8. Your bank account pays an 8% nominal rate of interest. The interest is compounded quarterly. Which of the following statements is CORRECT?
a. The periodic rate of interest is 2% and the effective rate of interest is 4%.
b. The periodic rate of interest is 8% and the effective rate of interest is greater than 8%.
c. The periodic rate of interest is 4% and the effective rate of interest is less than 8%.
d. The periodic rate of interest is 2% and the effective rate of interest is greater than 8%.
e. The periodic rate of interest is 8% and the effective rate of interest is also 8%.

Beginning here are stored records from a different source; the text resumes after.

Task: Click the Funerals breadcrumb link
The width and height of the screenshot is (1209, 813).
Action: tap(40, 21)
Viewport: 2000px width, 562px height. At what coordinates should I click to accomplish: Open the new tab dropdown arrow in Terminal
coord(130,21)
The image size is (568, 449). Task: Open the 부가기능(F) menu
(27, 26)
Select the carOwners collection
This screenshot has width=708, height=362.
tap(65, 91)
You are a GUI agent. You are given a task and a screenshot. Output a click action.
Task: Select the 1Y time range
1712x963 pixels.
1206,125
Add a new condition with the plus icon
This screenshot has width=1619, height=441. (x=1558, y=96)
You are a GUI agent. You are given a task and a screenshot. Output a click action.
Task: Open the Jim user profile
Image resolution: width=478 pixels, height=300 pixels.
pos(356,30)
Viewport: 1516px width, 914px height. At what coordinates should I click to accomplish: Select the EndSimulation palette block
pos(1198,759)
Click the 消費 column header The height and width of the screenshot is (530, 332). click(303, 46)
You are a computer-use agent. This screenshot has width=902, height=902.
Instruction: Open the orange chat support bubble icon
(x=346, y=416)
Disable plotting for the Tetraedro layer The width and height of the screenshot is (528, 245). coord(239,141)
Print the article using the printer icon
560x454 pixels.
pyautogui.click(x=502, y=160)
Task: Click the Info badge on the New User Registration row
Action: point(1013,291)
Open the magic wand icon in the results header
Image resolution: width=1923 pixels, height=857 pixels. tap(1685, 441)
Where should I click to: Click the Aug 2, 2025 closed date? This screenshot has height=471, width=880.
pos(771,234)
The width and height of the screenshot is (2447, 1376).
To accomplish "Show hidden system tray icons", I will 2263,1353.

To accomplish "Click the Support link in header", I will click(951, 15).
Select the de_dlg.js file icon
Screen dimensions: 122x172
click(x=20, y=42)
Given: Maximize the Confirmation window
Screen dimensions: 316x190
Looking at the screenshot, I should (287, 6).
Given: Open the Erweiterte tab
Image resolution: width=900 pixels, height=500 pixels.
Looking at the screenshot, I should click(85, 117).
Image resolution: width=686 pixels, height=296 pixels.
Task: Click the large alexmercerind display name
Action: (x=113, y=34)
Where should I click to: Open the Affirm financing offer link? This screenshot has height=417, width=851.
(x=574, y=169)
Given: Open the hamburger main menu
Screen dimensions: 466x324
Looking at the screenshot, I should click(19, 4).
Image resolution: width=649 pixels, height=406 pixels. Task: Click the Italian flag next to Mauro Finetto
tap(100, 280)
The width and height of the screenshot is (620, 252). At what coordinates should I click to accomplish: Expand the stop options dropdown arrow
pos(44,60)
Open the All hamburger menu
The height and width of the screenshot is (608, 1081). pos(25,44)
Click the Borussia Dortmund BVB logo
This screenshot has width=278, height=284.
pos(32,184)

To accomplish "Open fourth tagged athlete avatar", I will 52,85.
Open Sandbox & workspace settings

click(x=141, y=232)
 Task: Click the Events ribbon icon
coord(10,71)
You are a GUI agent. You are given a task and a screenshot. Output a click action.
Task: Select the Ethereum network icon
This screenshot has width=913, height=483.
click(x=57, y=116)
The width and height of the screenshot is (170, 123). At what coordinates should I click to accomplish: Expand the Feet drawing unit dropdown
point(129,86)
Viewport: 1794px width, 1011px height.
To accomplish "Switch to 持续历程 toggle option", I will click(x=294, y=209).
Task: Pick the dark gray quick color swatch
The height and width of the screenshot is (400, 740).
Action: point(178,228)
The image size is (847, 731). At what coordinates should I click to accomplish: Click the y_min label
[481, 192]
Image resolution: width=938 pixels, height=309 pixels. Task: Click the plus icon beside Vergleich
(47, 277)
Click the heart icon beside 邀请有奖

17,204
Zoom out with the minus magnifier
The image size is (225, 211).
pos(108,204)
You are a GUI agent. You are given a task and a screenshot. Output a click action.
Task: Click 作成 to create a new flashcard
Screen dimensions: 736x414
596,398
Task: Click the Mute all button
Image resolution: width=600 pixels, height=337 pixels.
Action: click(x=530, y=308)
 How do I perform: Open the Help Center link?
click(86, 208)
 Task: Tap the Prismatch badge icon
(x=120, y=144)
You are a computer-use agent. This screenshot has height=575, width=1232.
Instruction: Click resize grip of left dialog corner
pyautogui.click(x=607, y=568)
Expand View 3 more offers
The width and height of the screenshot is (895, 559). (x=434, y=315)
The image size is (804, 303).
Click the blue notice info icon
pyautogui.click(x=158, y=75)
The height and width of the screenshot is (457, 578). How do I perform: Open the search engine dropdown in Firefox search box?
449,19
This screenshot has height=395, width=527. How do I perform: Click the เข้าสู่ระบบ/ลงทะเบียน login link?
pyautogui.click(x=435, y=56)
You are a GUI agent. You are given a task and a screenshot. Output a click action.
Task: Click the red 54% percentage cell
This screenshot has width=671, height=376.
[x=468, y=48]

9. A $50,000 loan is to be amortized over 7 years, with annual end-of-year payments. Which of these statements is CORRECT?
a. The annual payments would be larger if the interest rate were lower.
b. If the loan were amortized over 10 years rather than 7 years, and if the interest rate were the same in either case, the first payment would include more dollars of interest under the 7 year amortization plan.
c. The proportion of each payment that represents interest as opposed to repayment of principal would be lower if the interest rate were lower.
d. The last payment would have a higher proportion of interest than the first payment.
e. The proportion of interest versus principal repayment would be the same for each of the 7 payments.

 

10. A $150,000 loan is to be amortized over 7 years, with annual end-of-year payments. Which of these statements is CORRECT?
a. The annual payments would be larger if the interest rate were lower.
b. If the loan were amortized over 10 years rather than 7 years, and if the interest rate were the same in either case, the first payment would include more dollars of interest under the 7 year amortization plan.
c. The proportion of each payment that represents interest as opposed to repayment of principal would be higher if the interest rate were lower.
d. The proportion of each payment that represents interest versus repayment of principal would be higher if the interest rate were higher.
e. The proportion of interest versus principal repayment would be the same for each of the 7 payments.